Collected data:
┄┄┄┄┄┄┄┄┄┄┄┄┄┄┄┄┄┄┄┄
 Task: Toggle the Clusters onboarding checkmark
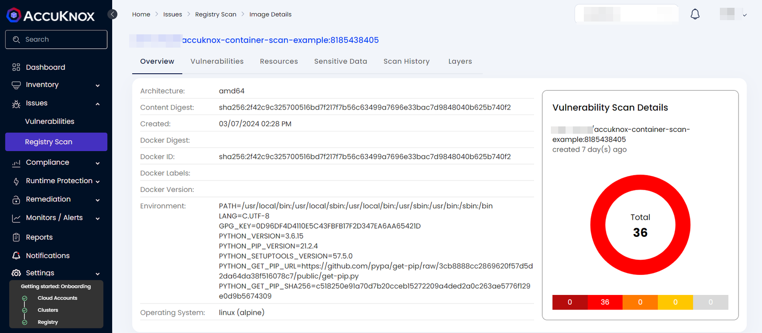(25, 310)
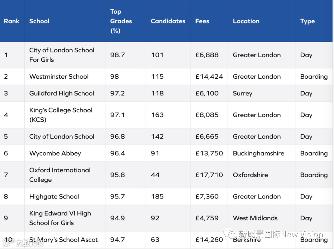Image resolution: width=334 pixels, height=249 pixels.
Task: Open King's College School (KCS) entry
Action: click(x=61, y=115)
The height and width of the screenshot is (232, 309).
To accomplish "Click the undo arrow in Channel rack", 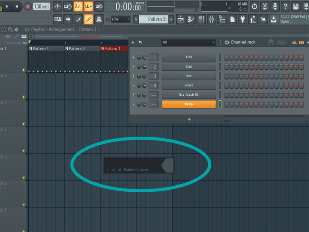I will 140,42.
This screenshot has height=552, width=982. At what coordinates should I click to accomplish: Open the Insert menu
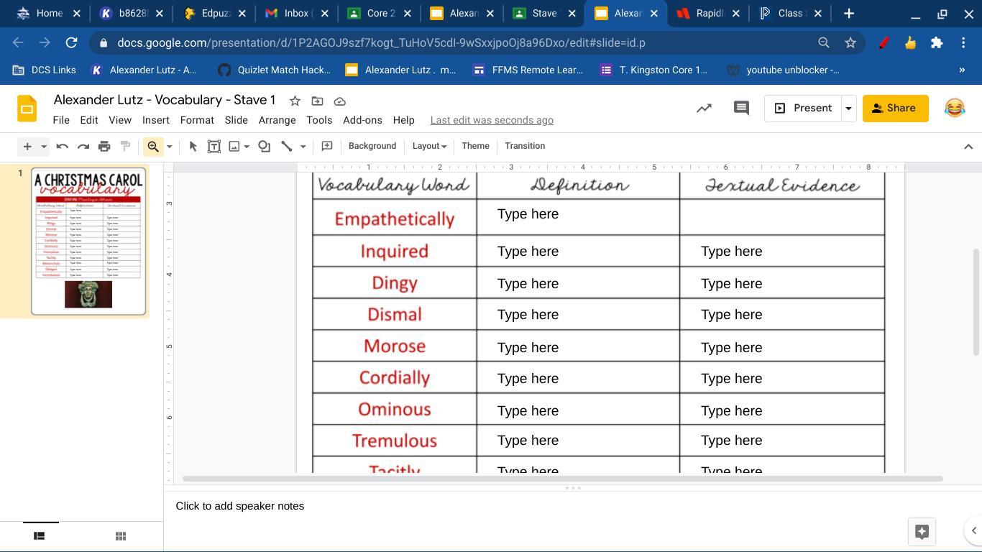(155, 120)
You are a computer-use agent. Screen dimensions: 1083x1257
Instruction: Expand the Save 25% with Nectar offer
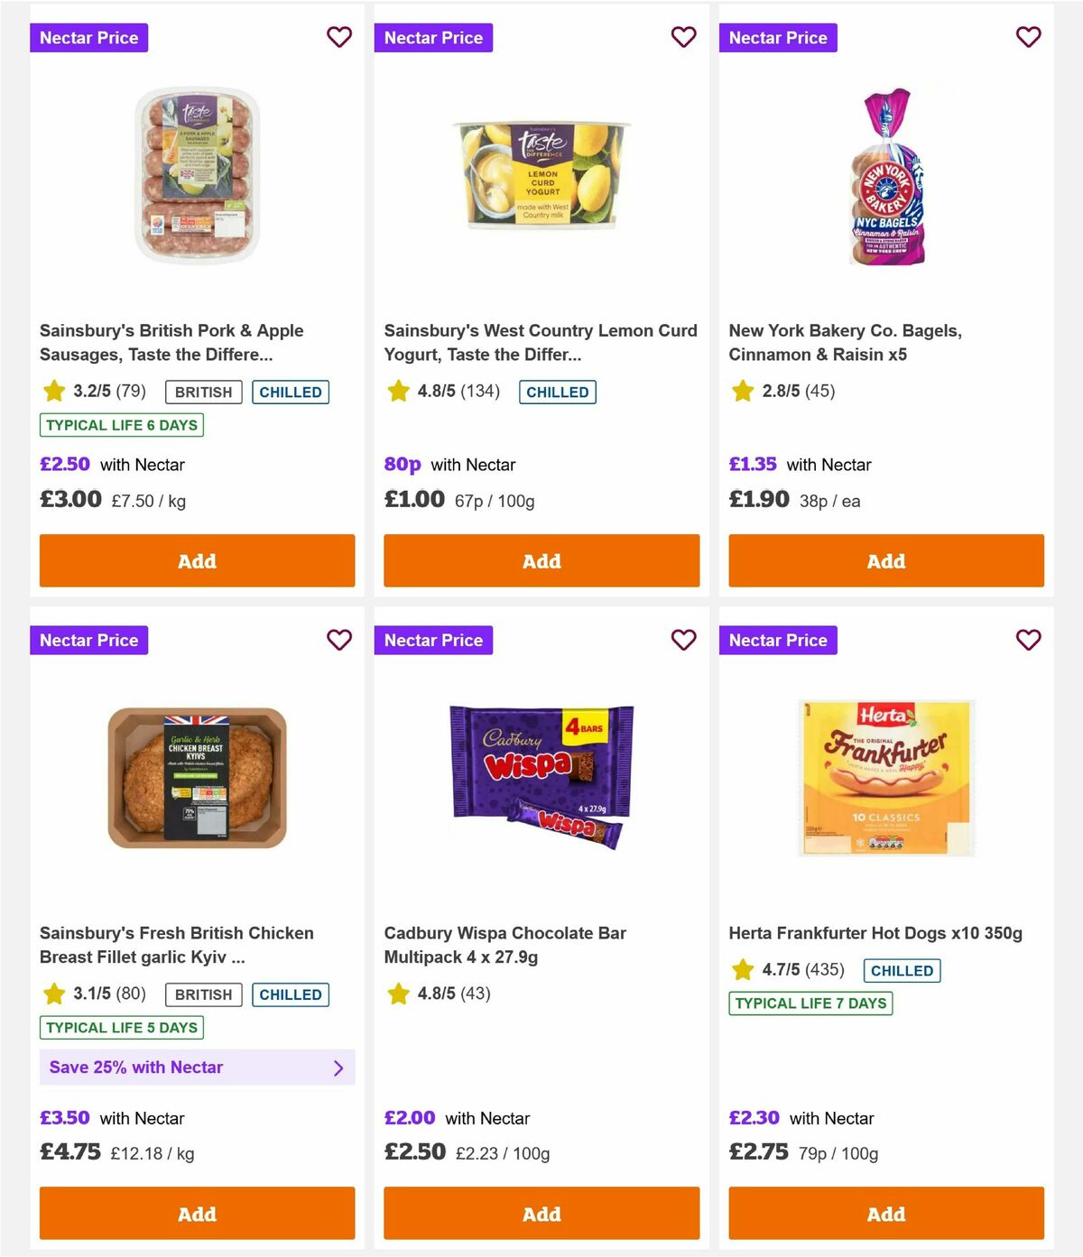point(197,1068)
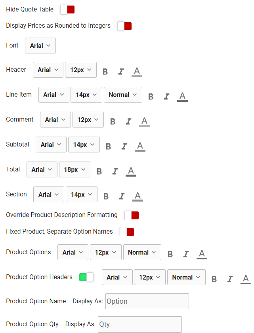Expand the Line Item weight dropdown showing Normal
254x333 pixels.
123,95
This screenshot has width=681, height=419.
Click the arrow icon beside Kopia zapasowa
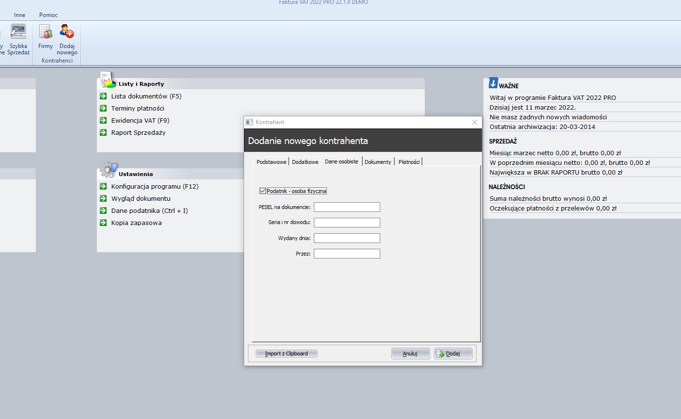coord(103,223)
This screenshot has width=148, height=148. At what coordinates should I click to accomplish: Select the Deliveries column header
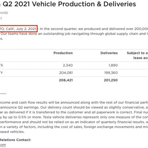109,53
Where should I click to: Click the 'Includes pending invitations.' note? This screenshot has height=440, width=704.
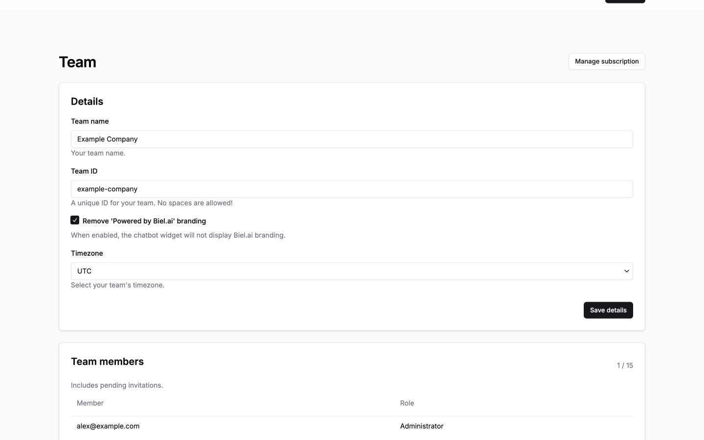(x=117, y=385)
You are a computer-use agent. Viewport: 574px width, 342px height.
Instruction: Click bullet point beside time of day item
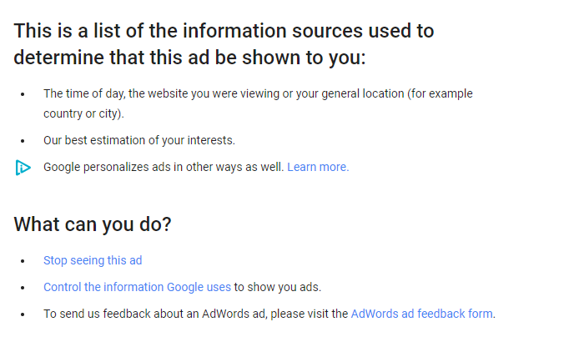click(23, 94)
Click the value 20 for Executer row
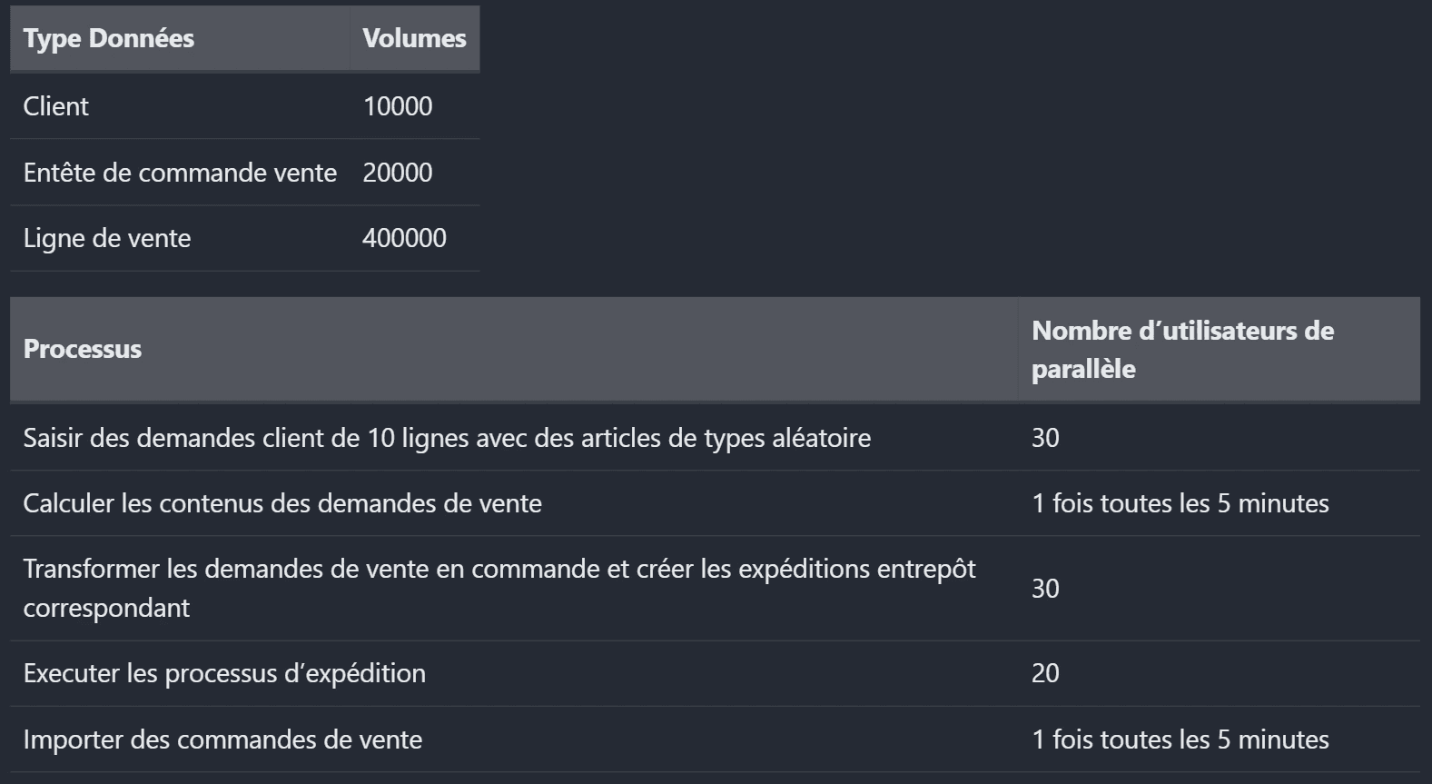Screen dimensions: 1432x784 pos(1045,673)

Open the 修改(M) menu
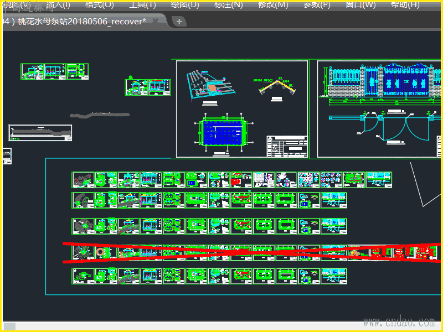[x=273, y=4]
┄┄┄┄┄┄┄┄┄┄┄┄┄┄┄┄┄┄┄┄
- _What you need to do_: Filter the records above down to the lines that hold the string "agent".

- _Answer below_:
You are a computer-use agent. Screen dimensions: 1083x1257
You are a computer-use agent. Viewport: 574px width, 342px height.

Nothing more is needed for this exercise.